Menchú Tum, Rigoberta (1959–)
Menchú Tum, Rigoberta (1959–)
Rigoberta Menchú Tum (b. 9 January 1959) is the recipient of the 1992 Nobel Peace Prize. Menchú is a Maya-Quiché Indian woman from Guatemala and the first indigenous Latin American so honored. She is a member of the Coordinating Commission of the Committee of Peasant Unity (CUC) and a founding member of the United Representation of the Guatemalan Opposition (RUOG). She was born in Chimel, near San Miguel de Uspantán, to Vicente Menchú and Juana Tum, Maya peasants and Catholic lay leaders. Self-educated, from the age of eight she accompanied her parents to harvest export crops on south coast plantations, and later worked for two years as a domestic in Guatemala City. She participated with her parents in local pastoral activities.

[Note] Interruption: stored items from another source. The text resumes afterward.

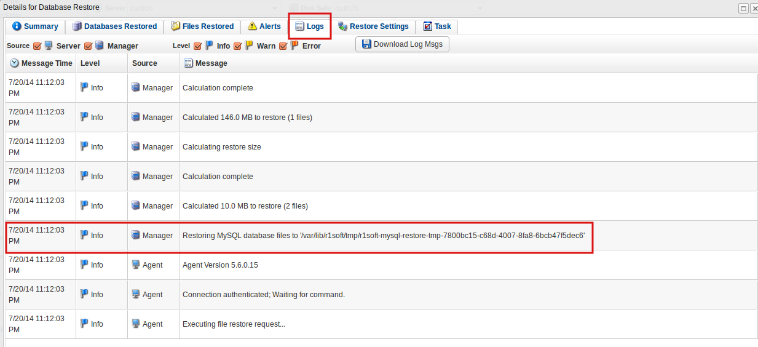View the Alerts tab
This screenshot has width=758, height=347.
point(264,26)
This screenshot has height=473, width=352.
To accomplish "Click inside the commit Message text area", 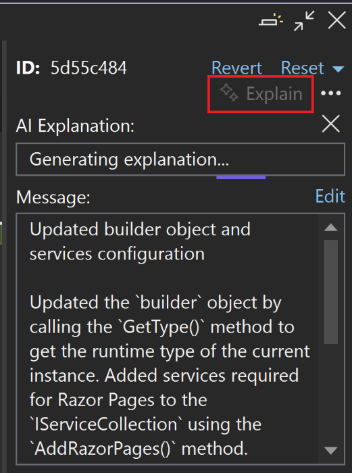I will tap(168, 339).
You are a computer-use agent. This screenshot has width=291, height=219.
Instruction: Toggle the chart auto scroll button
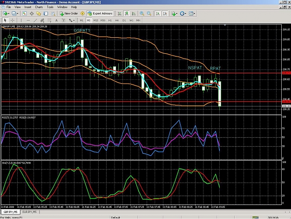click(158, 14)
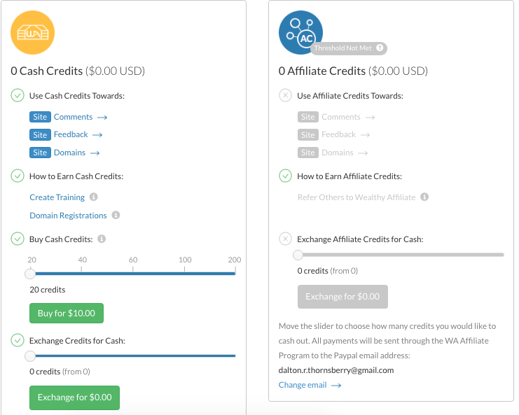This screenshot has height=415, width=519.
Task: Toggle the Use Cash Credits Towards checkmark
Action: pyautogui.click(x=18, y=96)
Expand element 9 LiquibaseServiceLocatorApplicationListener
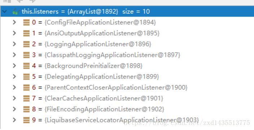254x130 pixels. [14, 120]
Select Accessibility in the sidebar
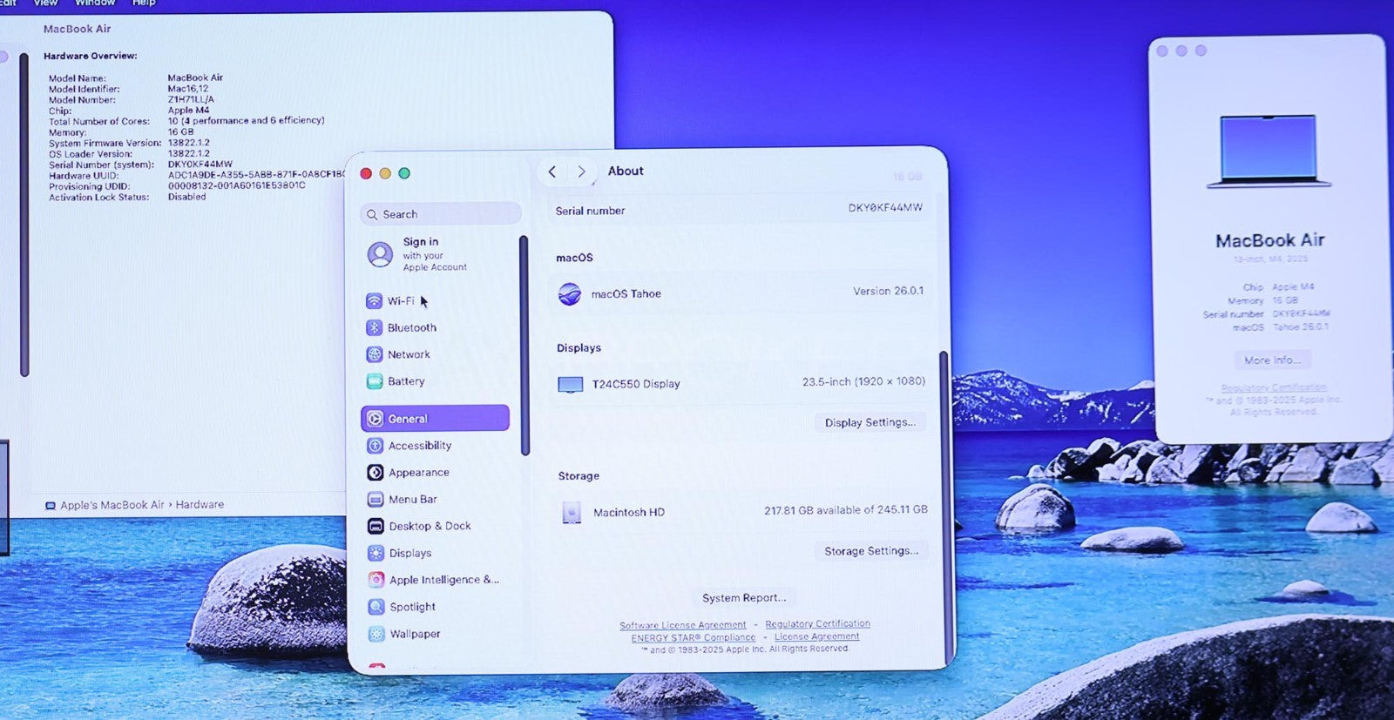The width and height of the screenshot is (1394, 720). coord(419,446)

In the 1970s, expropriation of Indian land in El Quiché threatened Maya subsistence and prompted her family's political activism and involvement with the CUC. In the late 1970s, Menchú organized local self-defense groups, armed with rocks and machetes, in response to the government's escalated counterinsurgency war in the highlands. In January 1980, her father was burned to death in the occupation of the Spanish embassy in Guatemala City by campesinos with the support of trade unionists and students. Menchú continued organizing efforts in local Maya communities until forced to flee in 1981; since then she has lived in Mexico City.

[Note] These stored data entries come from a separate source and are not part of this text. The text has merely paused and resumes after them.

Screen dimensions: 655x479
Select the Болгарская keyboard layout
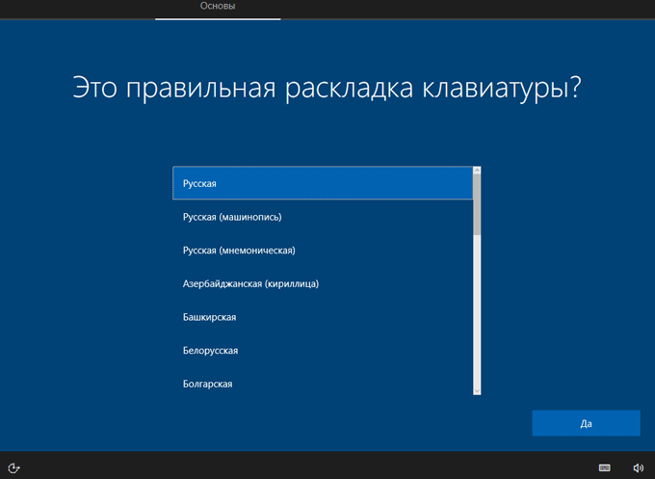pos(323,384)
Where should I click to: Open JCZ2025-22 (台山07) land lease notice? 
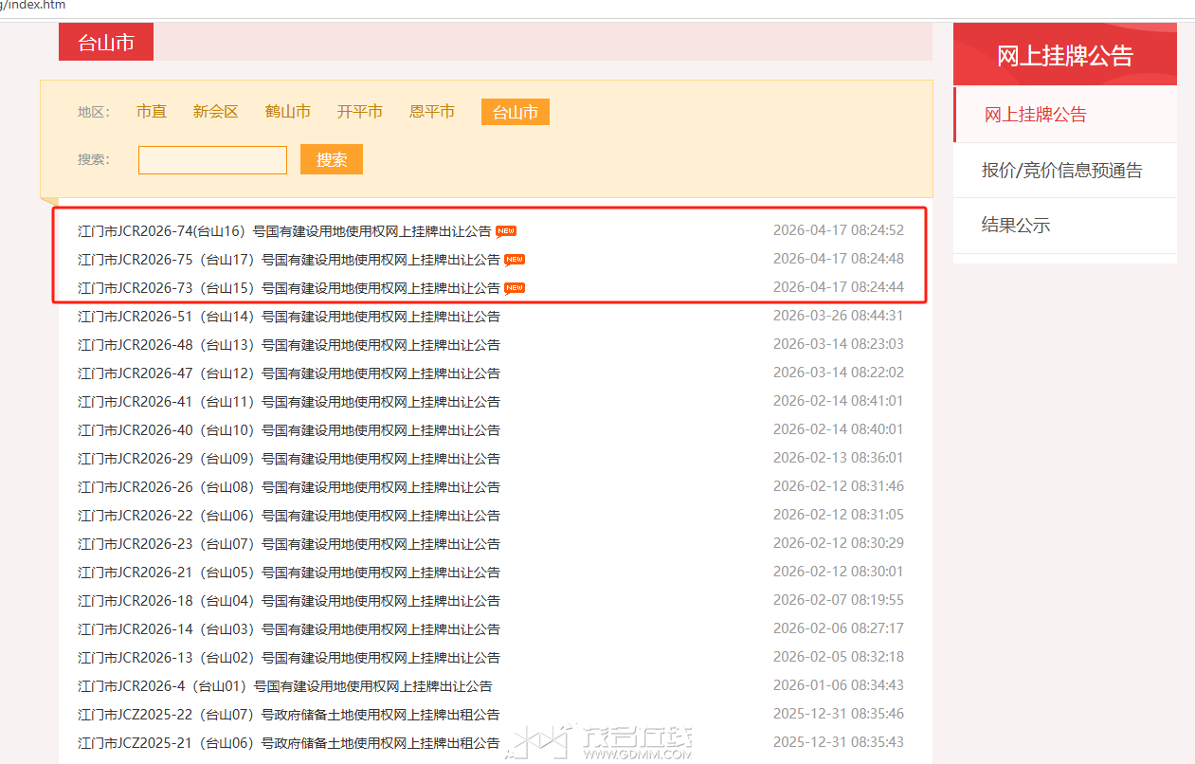tap(288, 715)
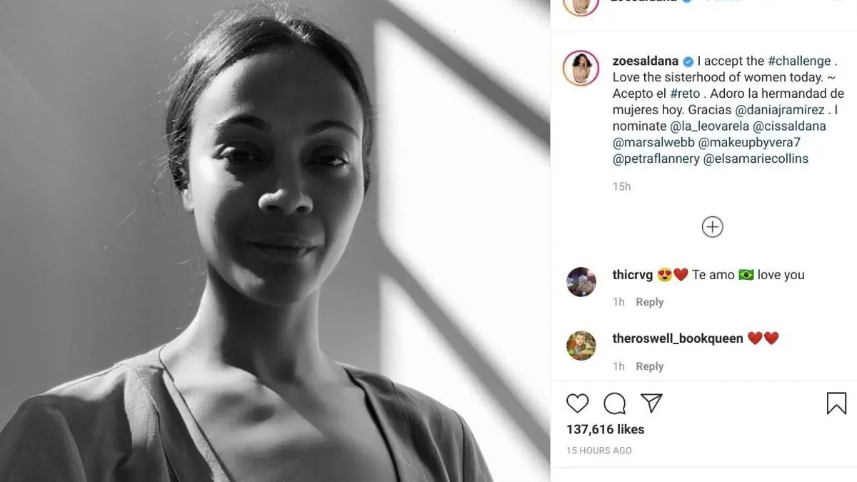Open thicrvg's profile picture

(581, 282)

A powerful speaker, Menchú has continued to work for peace and the rights of indigenous people in Guatemala in international forums. She has participated in the U.N. Working Group on Indigenous Populations, the U.N. Subcommission on Prevention of Discrimination and Protection for Minorities, and the U.N. Conference on the Decade of Women. She is a credentialed observer of the U.N. Human Rights Commission and the General Assembly. She serves on the board of the International Indian Treaty Council and was a member of honor at the Second Continental Gathering of the "500 Years of Resistance" Conference. Among other awards, she has received the 1988 Nonino Prize special award, the 1990 Monseñor Proaño Human Rights Prize, the 1990 UNESCO Education for Peace Prize, and the 1991 French Committee for the Defense of Freedoms and Human Rights Prize.

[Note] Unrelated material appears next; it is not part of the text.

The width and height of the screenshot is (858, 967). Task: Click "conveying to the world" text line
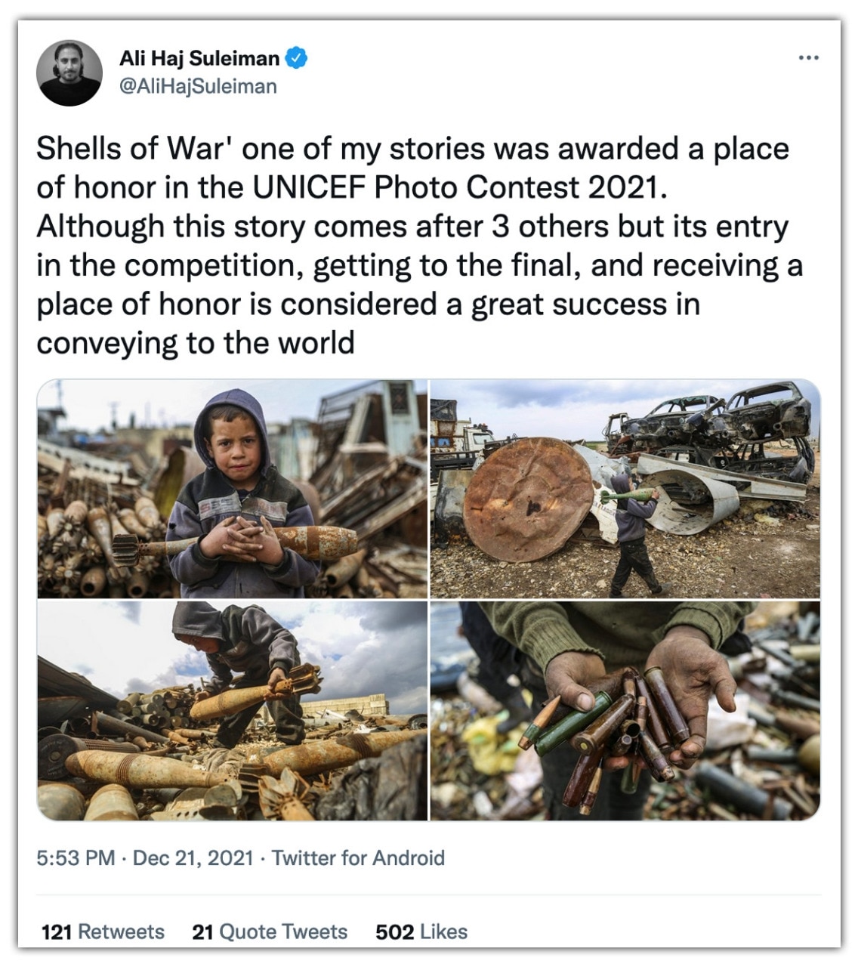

Since the end of the Guatemalan civil war in 1996, Menchú has continued her involvement with politics. In 1999 she pressured the Spanish government to prosecute former Guatemalan government and military figures for the atrocities they committed or ordered. (Such charges cannot be brought in Guatemalan courts.) In December 2006, Spain called for the extradition of two of the main military leaders who had been involved. The Spanish government also declared that genocide committed abroad could be brought to trial in Spain, even if no Spanish citizens had been involved. Menchú is also involved with Mexican government efforts to bring low-cost generic medicines to the public. She ran in the September 2007 Guatemalan presidential election but was eliminated in the first round.
Menchú was also at the center of a heated controversy when anthropologist David Stoll researched her story and claims for his 1999 book, Rigoberta Menchú and the Story of All Poor Guatemalans. He maintained that in fact she altered many details of her life story in order to make it more compelling. Based on these falsifications, some called for her prize to be revoked, but the Nobel Committee has refused to do so.
See alsoHuman Rights .
Elisabeth Burgos-Debray, ed., I, Rigoberta Menchú: An Indian Woman in Guatemala, translated by Ann Wright (1983).
Arias, Arturo, ed. The Rigoberta Menchú Controversy. Minneapolis: University of Minnesota Press, 2001.
Morales, Mario Roberto, and Elisabeth Burgos-Debray. Stoll-Menchú: La invención de la memoria. Guatemala: Consucultura, 2001.
Sánchez, David de Frutos. Rigoberta Menchú. Madrid: Edimat Libros, 2005.
Stoll, David. Rigoberta Menchú and the Story of All Poor Guatemalans. Boulder, CO: Westview Press, 1999.